BEGIN

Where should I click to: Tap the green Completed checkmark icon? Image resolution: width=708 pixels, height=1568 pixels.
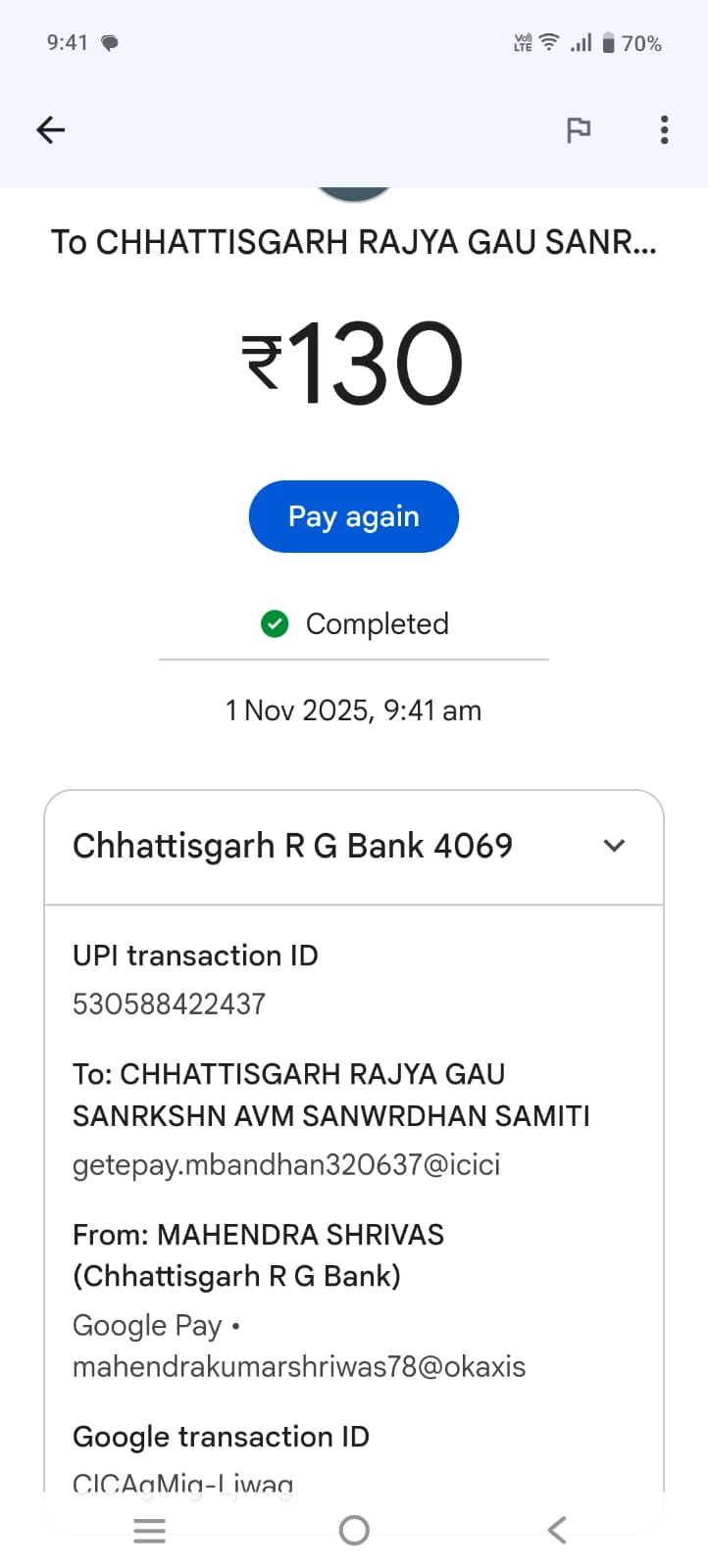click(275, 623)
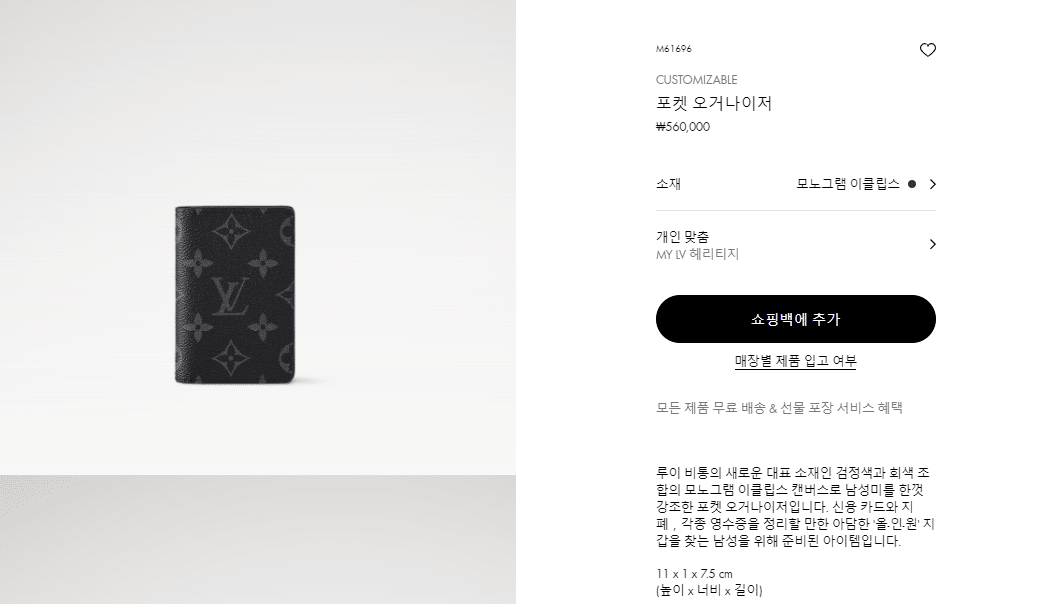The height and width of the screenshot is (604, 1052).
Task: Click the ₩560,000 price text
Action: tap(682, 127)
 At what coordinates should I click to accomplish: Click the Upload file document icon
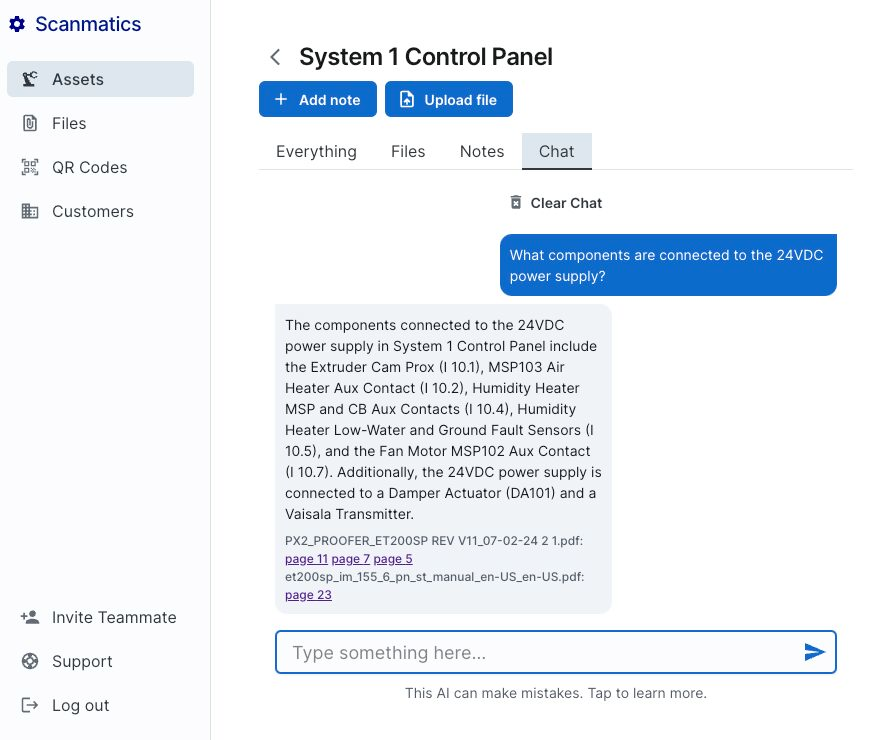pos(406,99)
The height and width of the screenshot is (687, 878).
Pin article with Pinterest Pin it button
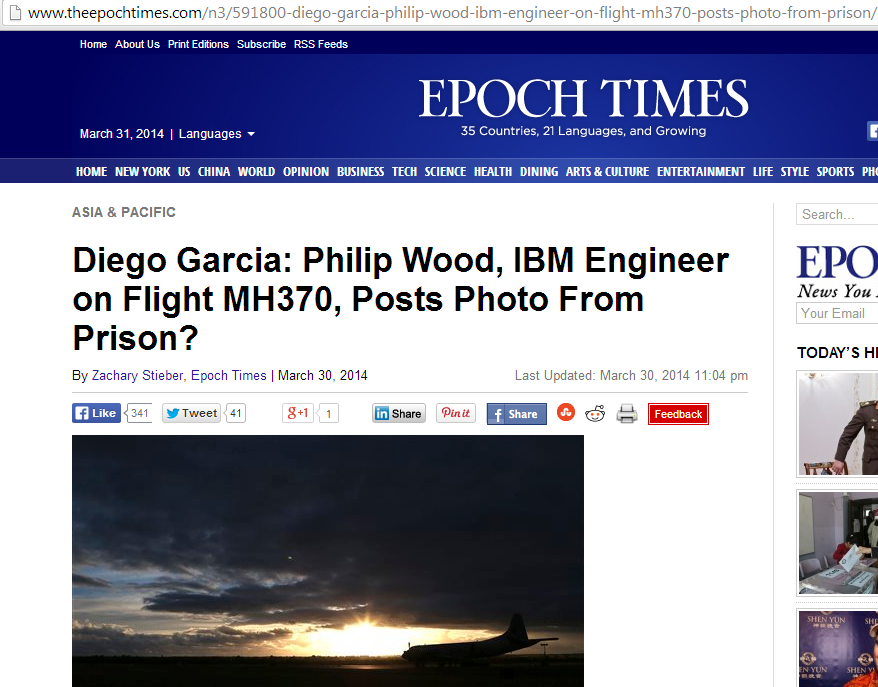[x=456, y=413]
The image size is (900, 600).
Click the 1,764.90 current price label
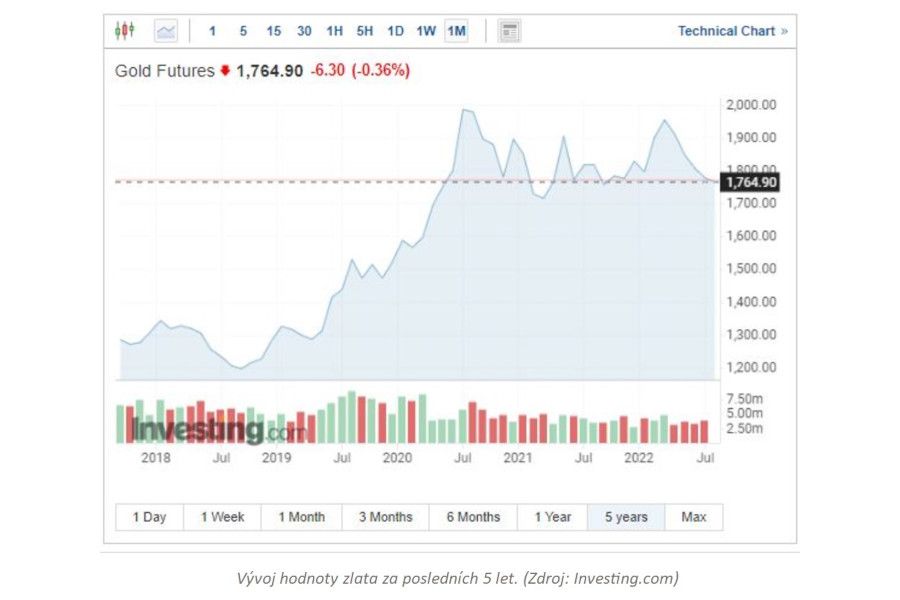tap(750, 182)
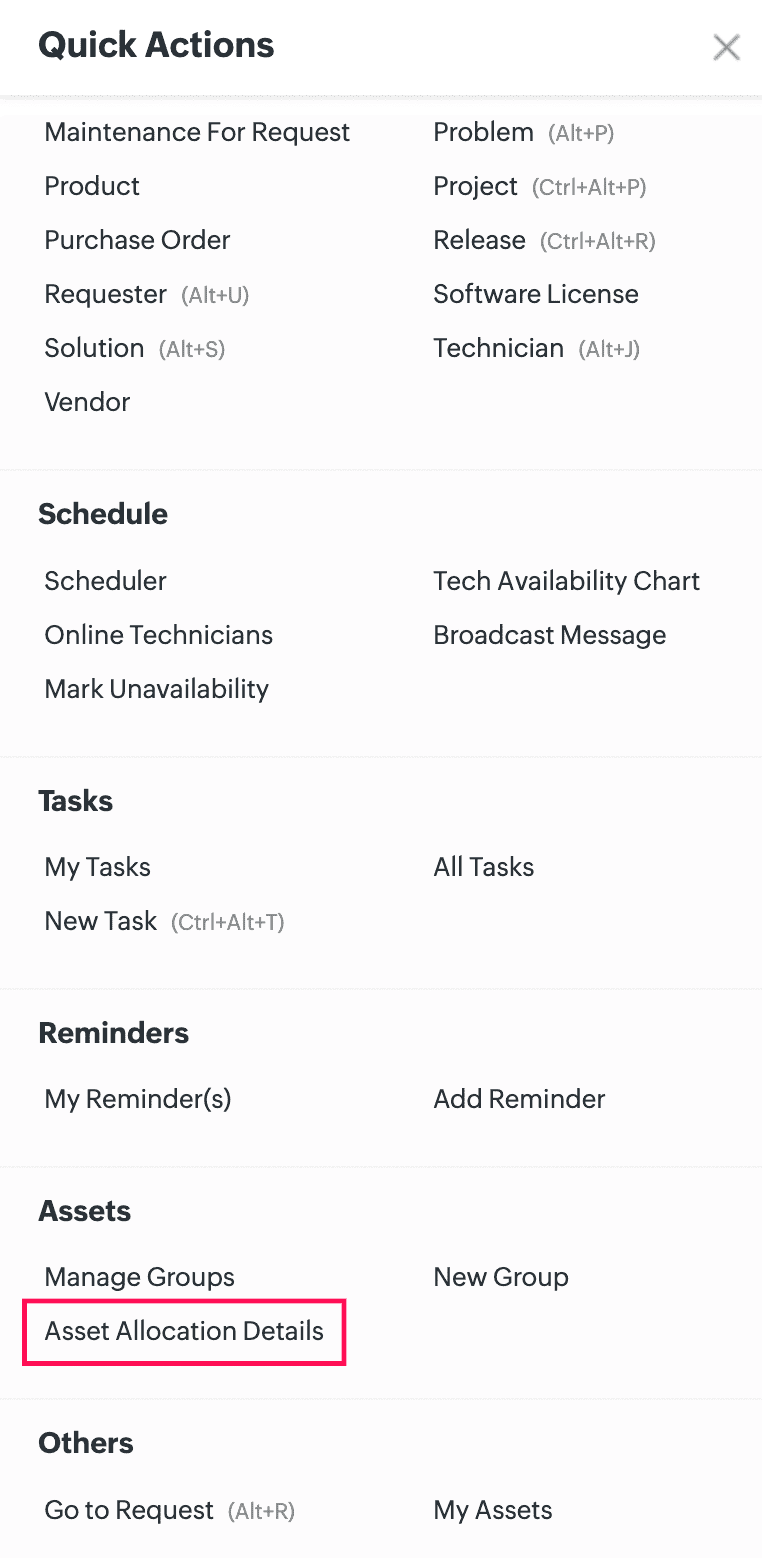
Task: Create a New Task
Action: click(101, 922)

END

▶ _AIM OF THE TASK_:
Everything from the line with "At what coordinates" through the last line above should be reproduced exactly, both ends included; pictures must be omitted.

▶ _TASK RESPONSE_:
 At what coordinates should I click to accomplish: Click the Upload file document icon
pos(406,99)
The height and width of the screenshot is (687, 878).
Pin article with Pinterest Pin it button
[x=456, y=413]
The image size is (900, 600).
Click the 1,764.90 current price label
tap(750, 182)
Task: Create a New Task
Action: click(101, 922)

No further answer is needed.